— INSTRUCTIONS FOR THE TASK —
Transcribe, word for word, the line containing "The image size is (800, 388)." and each line following it through the end of the listing below. Omit all other lines.

— RECORDS FOR THIS TASK —
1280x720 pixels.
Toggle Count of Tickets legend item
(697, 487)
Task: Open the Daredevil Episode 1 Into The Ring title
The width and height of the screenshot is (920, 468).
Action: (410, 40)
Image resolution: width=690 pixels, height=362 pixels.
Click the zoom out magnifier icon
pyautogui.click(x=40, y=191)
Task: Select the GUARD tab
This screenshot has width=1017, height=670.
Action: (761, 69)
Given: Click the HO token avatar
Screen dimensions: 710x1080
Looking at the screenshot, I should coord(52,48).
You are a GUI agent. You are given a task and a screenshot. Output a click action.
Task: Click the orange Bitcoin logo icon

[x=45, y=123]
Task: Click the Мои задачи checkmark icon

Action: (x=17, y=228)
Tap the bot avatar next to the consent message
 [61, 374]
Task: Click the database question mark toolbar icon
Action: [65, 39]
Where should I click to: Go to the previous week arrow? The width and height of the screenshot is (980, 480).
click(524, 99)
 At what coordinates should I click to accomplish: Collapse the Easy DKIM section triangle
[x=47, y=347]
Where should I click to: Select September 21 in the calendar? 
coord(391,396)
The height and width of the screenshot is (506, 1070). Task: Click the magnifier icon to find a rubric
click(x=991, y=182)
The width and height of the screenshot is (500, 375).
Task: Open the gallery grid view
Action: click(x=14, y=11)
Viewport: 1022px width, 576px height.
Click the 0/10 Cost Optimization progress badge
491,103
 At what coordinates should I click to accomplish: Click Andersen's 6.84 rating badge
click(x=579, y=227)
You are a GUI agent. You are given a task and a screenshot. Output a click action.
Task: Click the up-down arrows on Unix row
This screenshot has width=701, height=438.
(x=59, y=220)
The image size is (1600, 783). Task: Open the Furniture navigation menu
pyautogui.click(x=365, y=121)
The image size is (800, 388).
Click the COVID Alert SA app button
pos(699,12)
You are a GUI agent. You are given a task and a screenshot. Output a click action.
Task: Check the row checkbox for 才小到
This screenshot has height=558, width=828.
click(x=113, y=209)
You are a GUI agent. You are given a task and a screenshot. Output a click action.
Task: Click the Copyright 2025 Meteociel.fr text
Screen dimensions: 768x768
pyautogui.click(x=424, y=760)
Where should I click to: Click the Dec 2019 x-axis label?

— TASK SOLUTION —
The image size is (800, 388).
Click the COVID Alert SA app button
pos(699,12)
You are a GUI agent. You are given a task and a screenshot. Output a click action.
Task: Check the row checkbox for 才小到
This screenshot has height=558, width=828.
click(x=113, y=209)
You are a GUI agent. You are given a task and a screenshot. Output a click action.
Task: Click the Copyright 2025 Meteociel.fr text
Screen dimensions: 768x768
pyautogui.click(x=424, y=760)
Where should I click to: Click the Dec 2019 x-axis label?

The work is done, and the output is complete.